Nel corso del 2013, il resoconto di un incontro tra Juncker e Marco Mille, capo dei servizi segreti del Lussemburgo, causò uno scandalo che costrinse Juncker a dimettersi da premier.[15][16] Nel resoconto, preparato dall'agente dei servizi segreti André Kemmer, questi affermava che Junker aveva abusato di alcolici:[17][18]

«Verso sera, ci incontrammo nel suo ufficio... Aveva un odore di tabacco stantio e nell'aria c'era una nota inquietante di alcool. Mezzo barcollando, si alzò dalla scrivania... Juncker era ubriaco fradicio.»
(André Kemmer[17])

Successivamente il ministro delle finanze olandese Jeroen Dijsselbloem definì Juncker un "bevitore e fumatore incallito",[15] accuse riprese in diversi articoli apparsi in seguito, tra l'altro, su Der Spiegel[18], The Telegraph[19], Il Giornale[15], Daily Mail[17].

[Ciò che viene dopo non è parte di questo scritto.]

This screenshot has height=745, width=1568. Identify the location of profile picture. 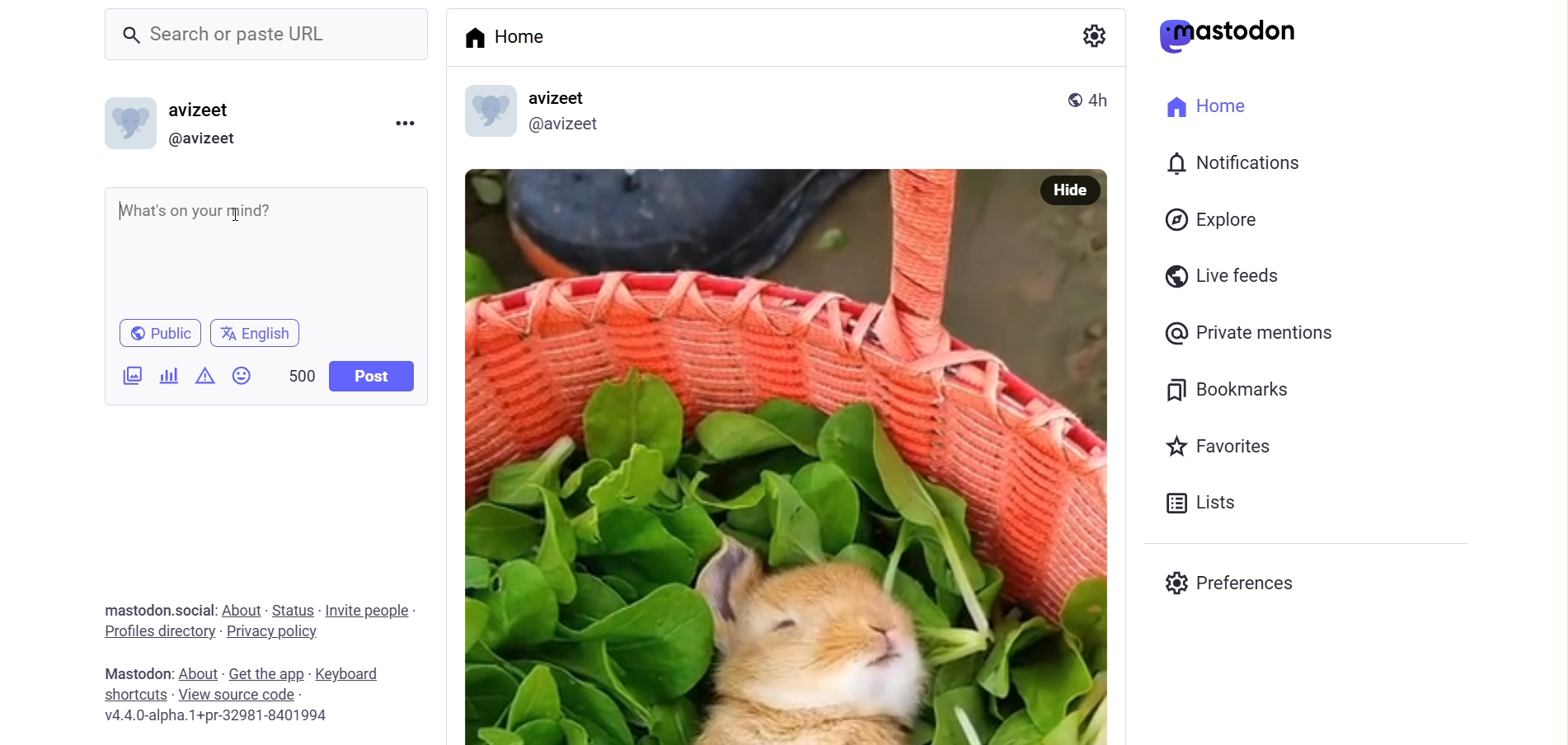
(488, 110).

Da queste accuse Juncker si difese in un'intervista, apparsa su Liberation,[20] affermando di avere gravi problemi di deambulazione a seguito di un drammatico incidente stradale occorsogli nell'autunno del 1989 che gli causò un coma di due settimane e successivamente sei mesi su una sedia a rotelle. Tale incidente, sommato a una sciatica di cui Juncker aveva precedentemente fatto menzione, lo avrebbe portato ad avere un'andatura claudicante.[21][22][23] "

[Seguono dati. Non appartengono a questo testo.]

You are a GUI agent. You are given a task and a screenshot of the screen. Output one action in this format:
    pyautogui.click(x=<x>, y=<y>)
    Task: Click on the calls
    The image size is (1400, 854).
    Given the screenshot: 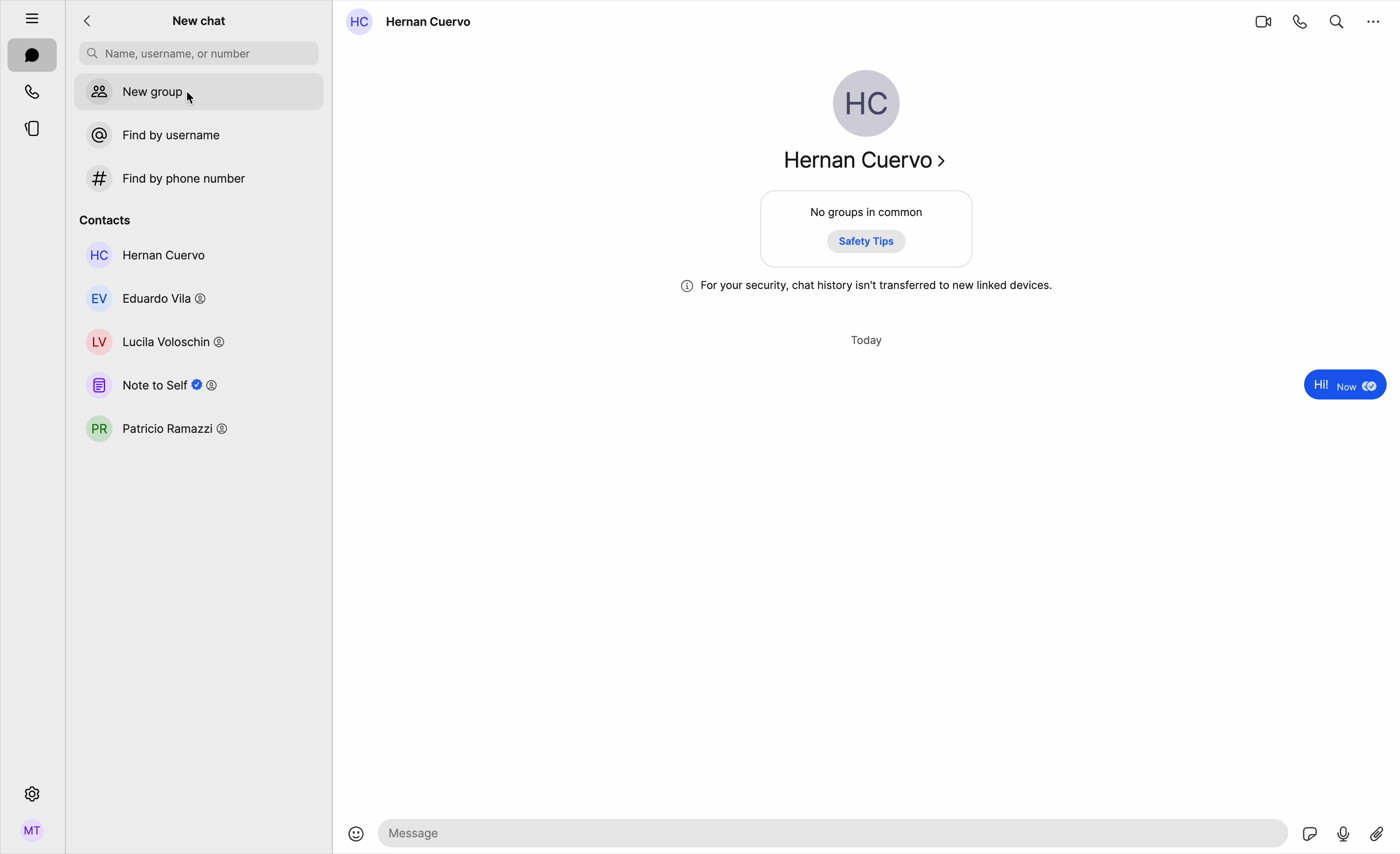 What is the action you would take?
    pyautogui.click(x=34, y=92)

Venerdì 12 ottobre 2018 07:37:53

leggevo un nuovo commento ma constato molta acredine nel criticarti. E' certamente qualcuno che e' toccato nel vivo dei proprii interessi non ha piu' facili guadagni non puo' piu' sfruttare le risorse del PD ma e' una voce fuori dal coro. Continua a salvaguardarci dalle invasioni di gente senza scrupoli che delinque.Prima arrivavano laureati, badanti, gente onesta che veniva x lavorare e pagava le tasse ed era rispettosa dei nostri valori poi si e' sparsa la voce che manteniamo stranieri a far niente in alberghi e 5 stelle ed ecco le invasioni di scansafatiche.

Giovedì 11 ottobre 2018 11:27:39

Ciao,

ci tengo a precisare che fai davvero ridere, così come le persone che ti elogiano. Sei la rappresentazione del male e di tutto il marcio che c'è in questo paese. Buono solo a fare proclami per acchiappare facili consensi. Sei come quella pianta che vuole mostrarsi forte e rigogliosa esternamente ma ha le radici putride. È davvero incomprensibile come tu possa ricoprire la carica istituzionale di ministro. Branco di incompetenti pusillanimi! Ciao ciao!

P.s.: Il PD fa schifo e Renzi di più, con 5 stalle e zio silvio annessi, tanto per mettere le cose in chiaro!

Giovedì 11 ottobre 2018 10:05:05

Caro Ministro,

riguardo agli effetti del Decreto Sicurezza, ed in relazione al pestaggio di alcuni Carabinieri avvenuto precedentemente in quel di Foggia da parte di un branco di extracomunitari probabilmente clandestini, occorre agire con misura, ma con fermezza. Attaccare le forze dell'Ordine è un brutto esempio che, se non seguito da immediate misure di protezione, ma soprattutto di severa punizione, potrebbe dare sfogo a ben peggiori frustrazioni cui sono soggetti questi individui. Deve passare l'idea che questo è un reato grave e pericoloso per l'incolumità di chi lo commette. Le armi che portano le forze dell'ordine possono essere adeguate ad una forte dissuasione senza correre il rischio di uccidere gli aggressori. Vedi i fucili a pompa con proiettili di gomma, le cartucce a pallini per pistole e, ultimamente, i Tasers, oltre alle varie pistole con spray urticante. Lasciare che questi gesti vadano dimenticati senza alcuna sanzione è un gravissimo incentivo ai delinquenti di qualunque etnìa ad adottare comportamenti sempre più aggressivi nella società.